QBロジャースがスティーラーズの「ビジョン」を実現、2020年以来の地区優勝に貢献
2026年01月06日(火) 12:22
ピッツバーグ・スティーラーズの2025年シーズンは浮き沈みが激しく、順調な時期もあれば、暗雲が立ち込める時期もあった。ボルティモア・レイブンズとのレギュラーシーズン最終戦も同様で、10点差の劣勢から逆転した後、混乱に満ちた攻防が続き、両チームがキックに失敗した末に、スティーラーズは26対24で勝利してプレーオフ進出を決めた。
第4クオーターは激動の展開となり、クオーターバック(QB)アーロン・ロジャースがスティーラーズを2回のタッチダウンドライブに導いた一方で、レイブンズも長距離のタッチダウンパスで応酬。MVP選出経歴を誇るロジャースはレイブンズの堅守を攻略し、ワイドレシーバー(WR)カルビン・オースティン三世への26ヤードのタッチダウンパスで、試合終了まで残り55秒でチームを2点リードに押し上げた。その後、キッカー(K)クリス・ボスウェルがPAT(ポイント・アフター・タッチダウン)に失敗したが、レイブンズの新人Kタイラー・ループが試合終了間際に44ヤードの決勝フィールドゴールを外したことで、スティーラーズは勝利を守り切ることができた。
10勝7敗でAFC(アメリカン・フットボール・カンファレンス)北地区を制したスティーラーズは、ワイルドカード週末でヒューストン・テキサンズと対戦する予定だ。
『ESPN』によると、ヘッドコーチ(HC)マイク・トムリンはロジャースについて「これは私たちが春に彼を獲得したときに描いていたビジョンだ。だからこそ豊富な経験と実績を持つ42歳の選手と契約したのだ。彼は単に能力があるだけでなく、そうした状況でこそ真価を発揮する。今夜もそれを証明したと思う」と述べたという。

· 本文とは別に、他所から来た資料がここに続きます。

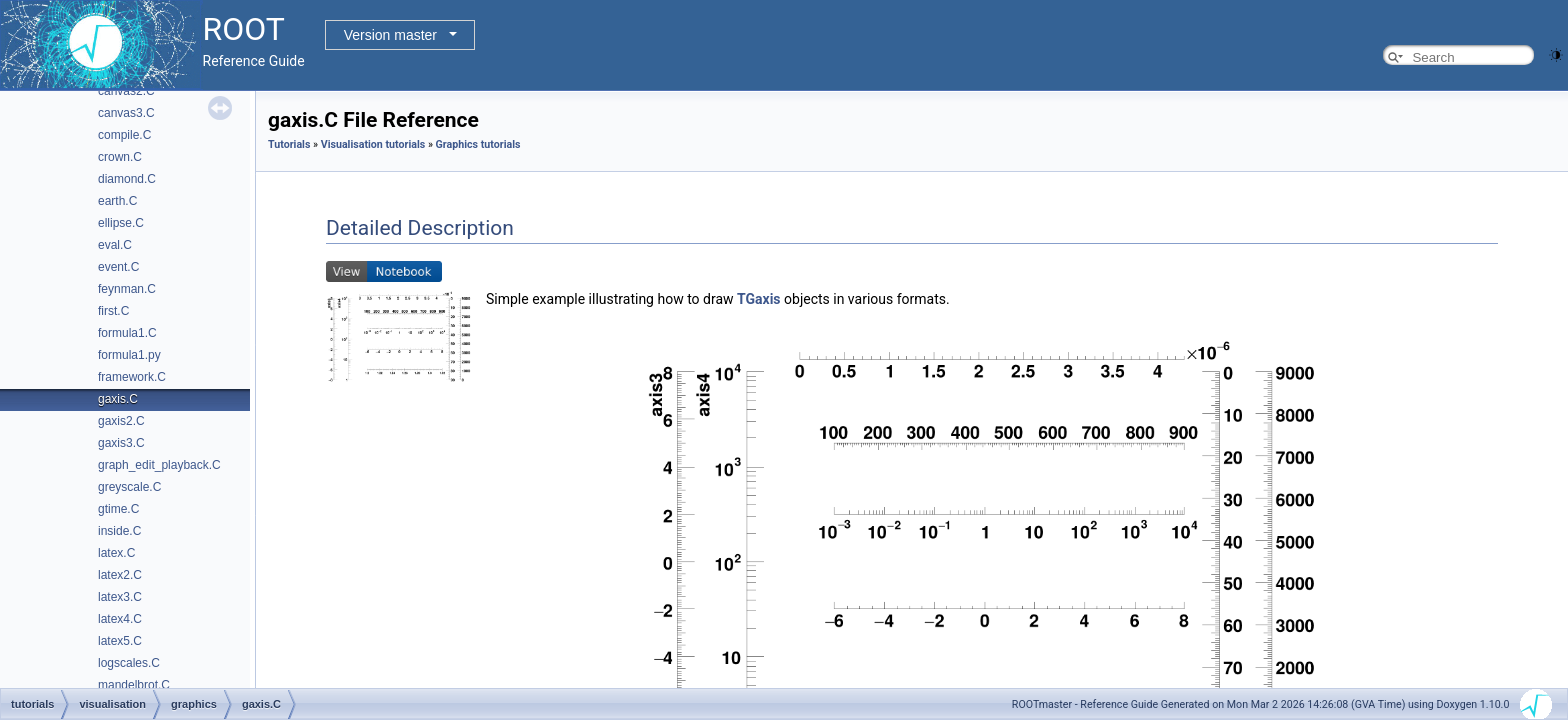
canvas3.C (126, 113)
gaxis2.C (121, 421)
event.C (118, 267)
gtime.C (118, 509)
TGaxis (759, 299)
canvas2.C (126, 91)
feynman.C (127, 289)
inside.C (119, 531)
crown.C (120, 157)
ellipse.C (121, 223)
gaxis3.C (121, 443)
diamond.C (127, 179)
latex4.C (120, 619)
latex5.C (120, 641)
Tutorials (289, 144)
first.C (113, 311)
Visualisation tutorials (373, 144)
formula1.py (129, 355)
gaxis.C (118, 399)
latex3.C (120, 597)
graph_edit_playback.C (159, 465)
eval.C (115, 245)
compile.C (124, 135)
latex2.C (120, 575)
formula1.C (127, 333)
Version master (390, 35)
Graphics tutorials (478, 144)
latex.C (116, 553)
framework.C (132, 377)
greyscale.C (129, 487)
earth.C (117, 201)
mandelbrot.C (134, 685)
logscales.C (129, 663)
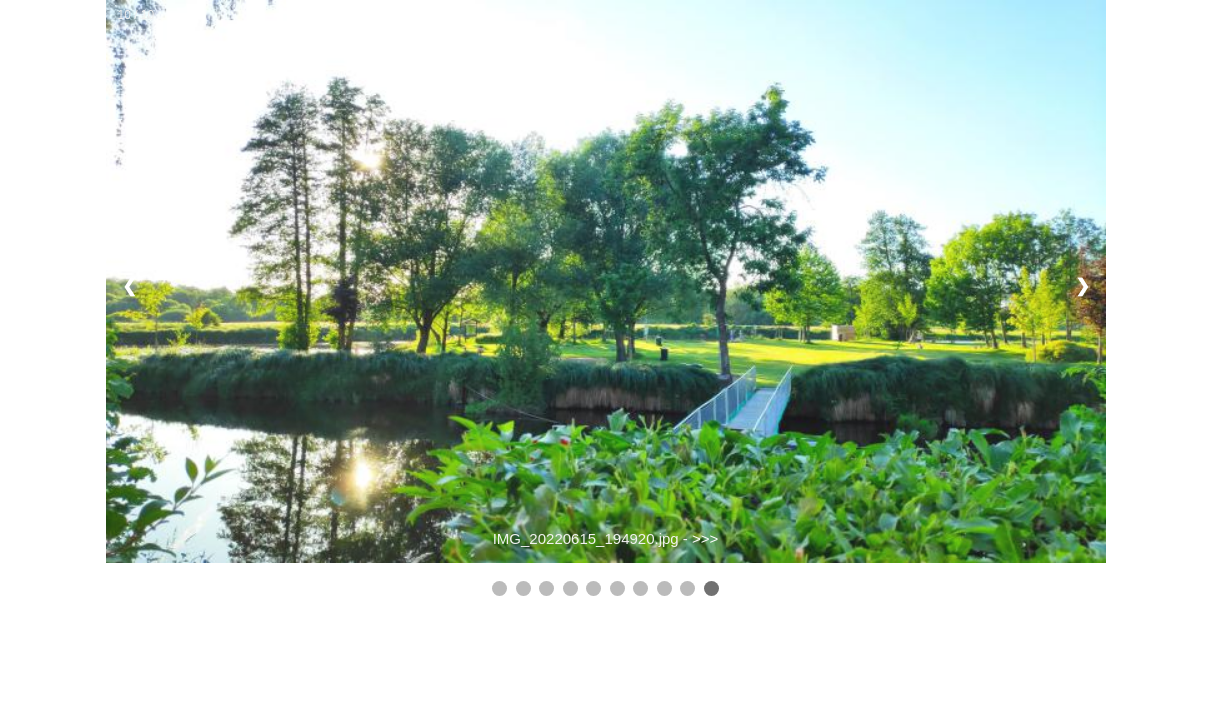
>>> (705, 538)
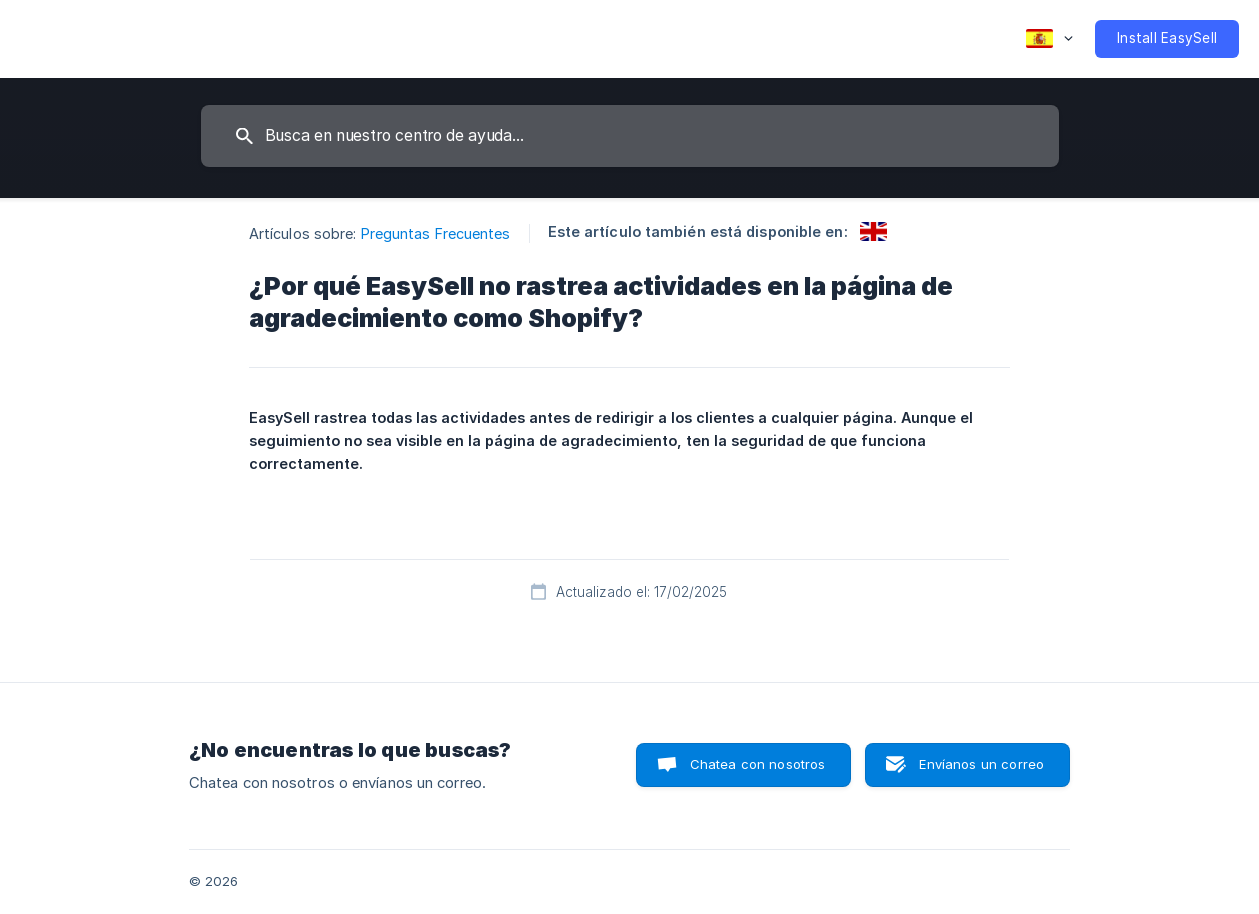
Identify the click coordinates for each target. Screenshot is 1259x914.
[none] (1049, 39)
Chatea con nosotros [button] (758, 764)
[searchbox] (630, 136)
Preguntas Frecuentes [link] (436, 233)
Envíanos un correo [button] (981, 764)
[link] (873, 231)
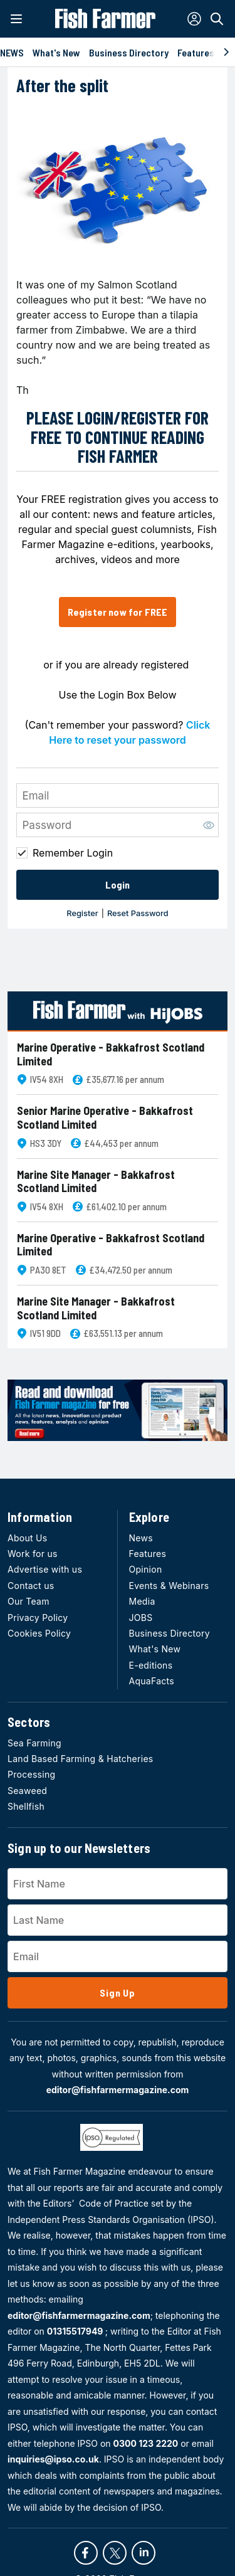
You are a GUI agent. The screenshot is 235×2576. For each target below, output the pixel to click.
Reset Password (138, 913)
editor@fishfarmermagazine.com (117, 2089)
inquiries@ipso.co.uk (53, 2459)
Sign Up (117, 1992)
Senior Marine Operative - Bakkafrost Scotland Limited (105, 1117)
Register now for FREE (117, 612)
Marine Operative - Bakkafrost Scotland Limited (110, 1054)
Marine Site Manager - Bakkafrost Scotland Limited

ワイドレシーバー(WR)D.K.メットカーフが出場停止処分で欠場していたにもかかわらず、ロジャースはパス47回中31回成功で294ヤード、タッチダウン1回を記録。俊敏さは欠けるかもしれないが、パスの精度は依然として別格だ。走りながらターゲットを正確に捉える能力により、スティーラーズはキャッチ後に218ヤードを獲得。ロングパスには課題があるものの、必要な場面で正確なパスを投げたロジャースは、10エアヤード以上のパスを12回中4回成功させて98ヤードを稼ぎ、その中には勝敗を決定づけたオースティンへのパスも含まれていた。
ロジャースはニヤリと笑いながら「俺たちはシーズンを通して、自分たちで状況を難しくしてきたんだと思う」とコメント。
「でも、みんなのことを誇りに思っている。相手にリードを奪われた後に何度も立て直したことを誇りに思うよ。この時期になると、ほんの少しの信念が必要になるんだ」
第4クオーターに守備陣のミスでレイブンズのQBラマー・ジャクソンに50ヤードと64ヤードのタッチダウンを許したスティーラーズは、2連敗でオフシーズンを迎える可能性もあった。しかし、そのたびにロジャース率いる攻撃陣が応戦した。
スティーラーズのラインバッカー(LB)T.J.ワットは「ボールが8番(ロジャース)の手に渡るのを見ただろ。(ロジャースは)理由があってここにいる。これが彼の存在意義だ。この瞬間においてNFL最高の選手なんだ。あんな大舞台で彼が結果を出す姿を見られたのは、本当にすごいことだ」と話している。
ロジャースは先発QBとして12回目のプレーオフ進出を果たす。これはブレット・ファーブやベン・ロスリスバーガーと並びNFL史上3位の記録で、トム・ブレイディ(20回)とペイトン・マニング(15回)に次ぐものだ。また、今回で通算9回目の地区制覇を果たしたロジャースは、ブレイディ(19回)、マニング(12回)、オットー・グラハム(10回)に次いで4位タイにつけている。
スティーラーズは日曜夜のような勝利をつかむためにロジャースを獲得したが、プレーオフ進出が最終目標ではない。2020年以来のAFC北地区優勝を果たしたものの、プレーオフでの6連敗を食い止めるという大きな課題が待ち受けている。
トムリンHCは「私たちはAFC北地区の王者だ」と述べ、「それは良い響きだし、気分もいい。だが、そのためにここまで来たわけじゃない。これから待ち受けるもののために来たんだ。それが本当に楽しみだ」と続けた。